§ Selected extract
[start]

# How often do you grease your BB bearings?



## Agent319 (Jul 12, 2012)

Just wondering how often people grease their BB bearings? I have screw in tapered BB but I am new to the biking world and would like peoples opinions. Do I have to remove the BB to regrease the bearings?


----------



## Nattymo (Feb 22, 2013)

Road bike, non-sealed good quality BB. Best practice 1-2 years depending on use and grease quality. If you're cycling in a lot of rain or off-road 3-9 months is a better bet. 

If it's a cheap bb and you don't care about failure then let it eat so long as it's adjusted and running smooth.

I've seen 30+ year old campy BB's with campy grease inside that have been stored inside look quite fresh. On the flip-side I've seen nearly new low quality BB's get ruined in 6 months of wet use. Poor adjustment and poor quality grease did them in.

Years back, prior to well sealed BB's, some used Boat Trailer Wheel bearing grease in BB's. Worked fairly well for hard wet use. Not the best bet if you're trying for world TT records mind you. 

Cheers,
NM


----------



## LC (Jan 28, 2004)

Have not done it since about 1996. Most modern BB's are sealed so when they wear out you throw them away.


----------



## JCavilia (Sep 12, 2005)

IIRC, you bought an older, used bike. If you've never checked the bb, it might be worth doing. What you do if there's a problem depends on the type. I'd slip the chain off the ring and turn the cranks gently by hand. If they spin freely and quietly, and it's a sealed unit, ride on and don't worry about it. If they're binding, crunchy, etc., consider replacing the unit.

[end]

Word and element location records
[start]

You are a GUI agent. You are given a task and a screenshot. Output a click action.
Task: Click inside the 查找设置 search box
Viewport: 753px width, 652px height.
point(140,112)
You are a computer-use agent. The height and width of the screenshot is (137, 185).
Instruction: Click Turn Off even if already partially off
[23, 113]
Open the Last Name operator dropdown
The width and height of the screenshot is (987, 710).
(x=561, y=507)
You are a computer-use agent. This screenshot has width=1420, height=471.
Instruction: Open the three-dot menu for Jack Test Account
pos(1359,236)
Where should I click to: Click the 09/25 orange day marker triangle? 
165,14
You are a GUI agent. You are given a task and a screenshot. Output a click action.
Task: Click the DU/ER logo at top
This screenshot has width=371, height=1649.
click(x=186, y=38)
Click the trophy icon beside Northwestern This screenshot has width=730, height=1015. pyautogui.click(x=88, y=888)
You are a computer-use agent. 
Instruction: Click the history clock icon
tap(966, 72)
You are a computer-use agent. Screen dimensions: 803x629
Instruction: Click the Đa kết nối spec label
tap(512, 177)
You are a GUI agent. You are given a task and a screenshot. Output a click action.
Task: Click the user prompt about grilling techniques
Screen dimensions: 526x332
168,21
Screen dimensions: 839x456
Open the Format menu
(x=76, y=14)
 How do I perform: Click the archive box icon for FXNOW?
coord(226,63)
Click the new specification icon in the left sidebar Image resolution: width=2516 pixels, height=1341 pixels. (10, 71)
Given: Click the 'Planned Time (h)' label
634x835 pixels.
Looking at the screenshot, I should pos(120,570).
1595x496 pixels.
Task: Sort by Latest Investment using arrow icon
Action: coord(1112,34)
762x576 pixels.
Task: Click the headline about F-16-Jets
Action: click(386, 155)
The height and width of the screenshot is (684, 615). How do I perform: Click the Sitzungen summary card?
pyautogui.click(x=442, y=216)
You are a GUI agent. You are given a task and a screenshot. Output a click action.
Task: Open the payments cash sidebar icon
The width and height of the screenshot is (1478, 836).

[end]

§ What to work on
**a.** In the thread on greasing bottom bracket bearings, how often does Nattymo suggest regreasing for riding in a lot of rain or off-road?
**b.** Output everything in the records from the line containing "Given: Click the 'Planned Time (h)' label" down to the end of the records, unchanged.

§ Responses for each task
**a.** Every 3 to 9 months.

**b.**
Given: Click the 'Planned Time (h)' label
634x835 pixels.
Looking at the screenshot, I should pos(120,570).
1595x496 pixels.
Task: Sort by Latest Investment using arrow icon
Action: coord(1112,34)
762x576 pixels.
Task: Click the headline about F-16-Jets
Action: click(386, 155)
The height and width of the screenshot is (684, 615). How do I perform: Click the Sitzungen summary card?
pyautogui.click(x=442, y=216)
You are a GUI agent. You are given a task and a screenshot. Output a click action.
Task: Open the payments cash sidebar icon
The width and height of the screenshot is (1478, 836).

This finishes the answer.